Action item: List each low-carbon farming measure that the soil news roundup below names in its item on the Climate Change Committee report.

Exercise text:
The UN Food and Agricultural Organisation launched its first report on ‘The State of Knowledge of Soil Biodiversity’ last weekend for World Soil Day. The report examines the potential of soil organisms in ensuring sustainable agri-food systems and mitigating climate change. It reveals that biodiversity below ground is not given the prominence it deserves and needs to be fully considered when planning paths to sustainable development.
‘The Sixth Carbon Budget - The UK’s path to Net Zero’ report by the Climate Change Committee was published on Wednesday. The report highlights the importance of low-carbon farming measures to reduce agricultural emissions which mainly come from livestock and soils. Such measures include planting grass and legumes, incorporating cover crops and using grass lays in rotations, in order to restore soil health and cut agricultural emissions.
A new report by Meat Promotion Wales highlights that although Welsh farmers are amongst the most sustainable ones in the UK, they must do more in order to reduce their greenhouse gas emissions. Improving soil health and levels of carbon sequestration on farms could help achieve this. A first draft of a proposed new Welsh Agriculture Bill is set to be unveiled in the coming weeks.
On Monday, Natural England stated its plans to adopt tougher monitoring proposals to reverse nature’s decline in sites of special scientific interest (SSSIs). Their latest consultation document states that they favour the tougher approach taken in Scotland. Only 39% of England’s SSSIs are in favourable conditions.
A recent article on the BBC Future Planet explores whether dairy farms can adapt to climate change. Interviews with a range of farmers reveal the issues faced and potential solutions, including the injection of manure into soils as a way to reduce costs and ammonia emissions by diminishing the need for synthetic fertilisers.
A new report published by the UN Food and Agricultural Organisation focuses on the potential of soil organic carbon in Africa. It highlights the ability of soils to deliver some of the targets identified in the 17 UN Sustainable Development Goals (SDG), including those in SDG 1 No Poverty, SDG 2 Zero Hunger and SDG12 Responsible Consumption and Production.
New research explores the ability of arbuscular mycorrhizal fungi and glomalin‐related soil protein to sequester carbon in artificial soils. These soils are made in urban areas with pre‐existing concrete‐based demolition wastes and purposely introduced crushed dolerite to capture carbon as carbonate minerals and offset greenhouse gas emissions.

Supplied material:
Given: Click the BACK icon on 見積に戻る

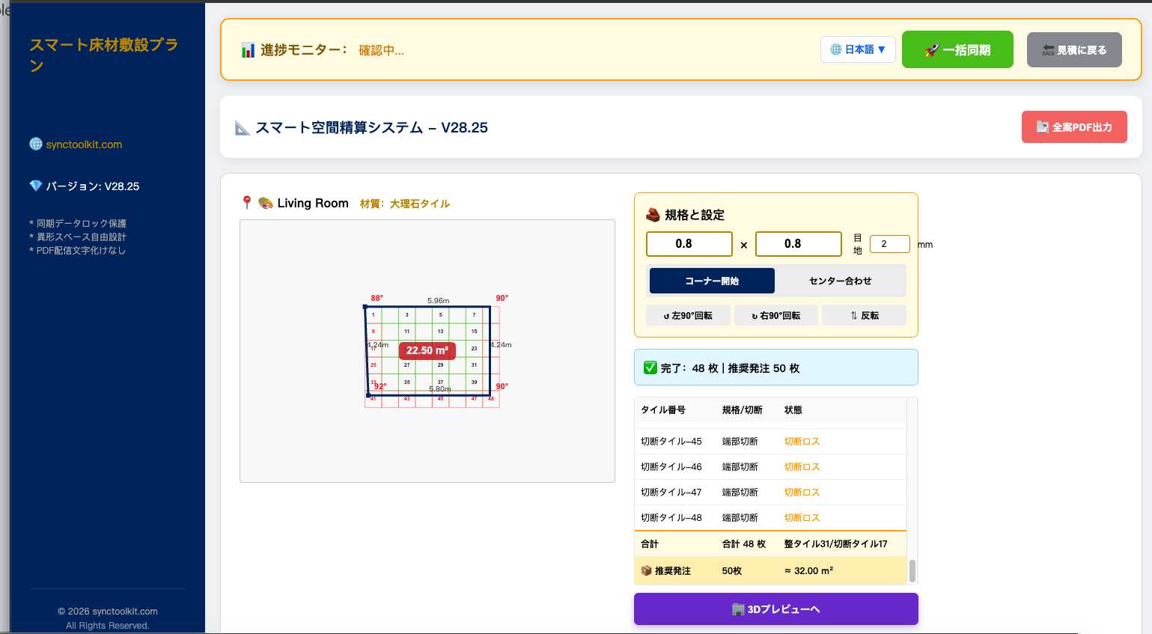Looking at the screenshot, I should click(x=1049, y=50).
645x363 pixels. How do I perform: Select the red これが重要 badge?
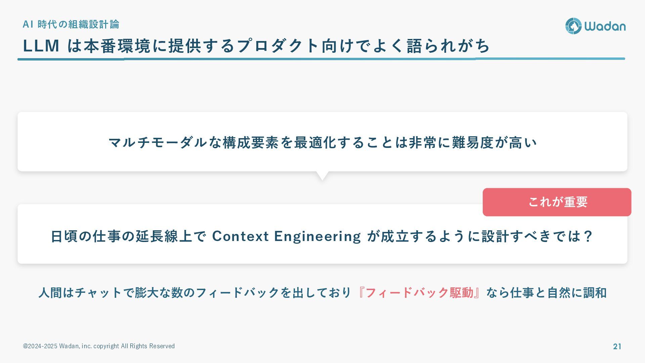point(557,202)
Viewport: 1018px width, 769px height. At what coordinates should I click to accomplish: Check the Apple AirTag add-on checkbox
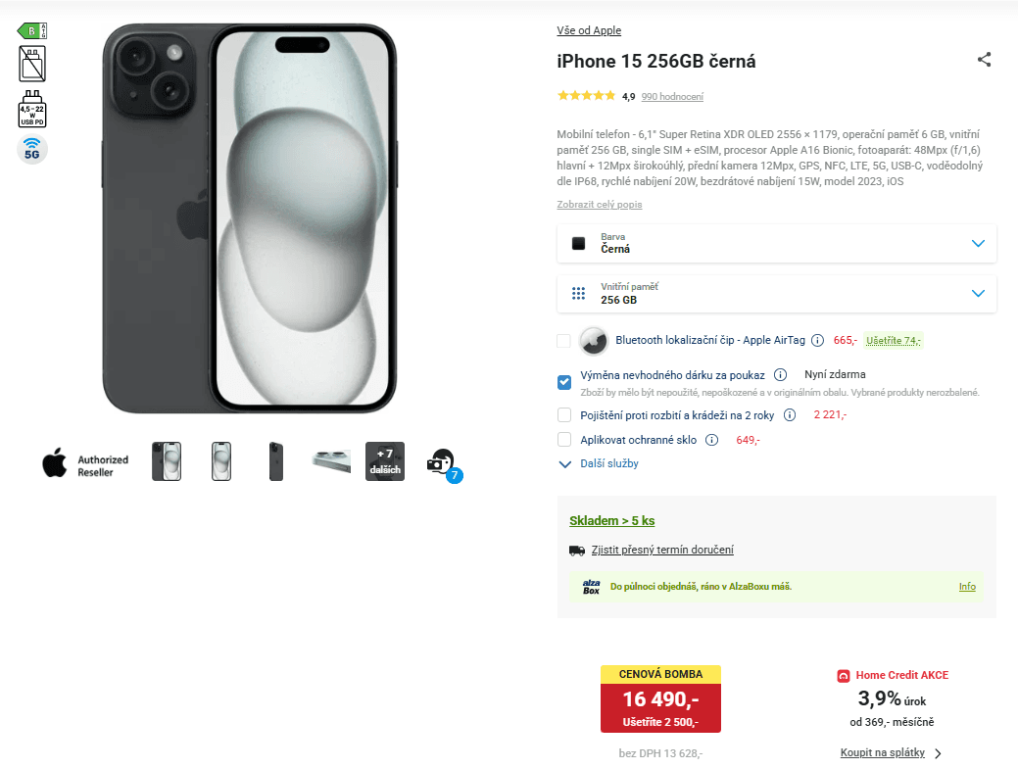coord(563,341)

Output for this task:
- Planting grass and legumes
- Incorporating cover crops
- Using grass lays in rotations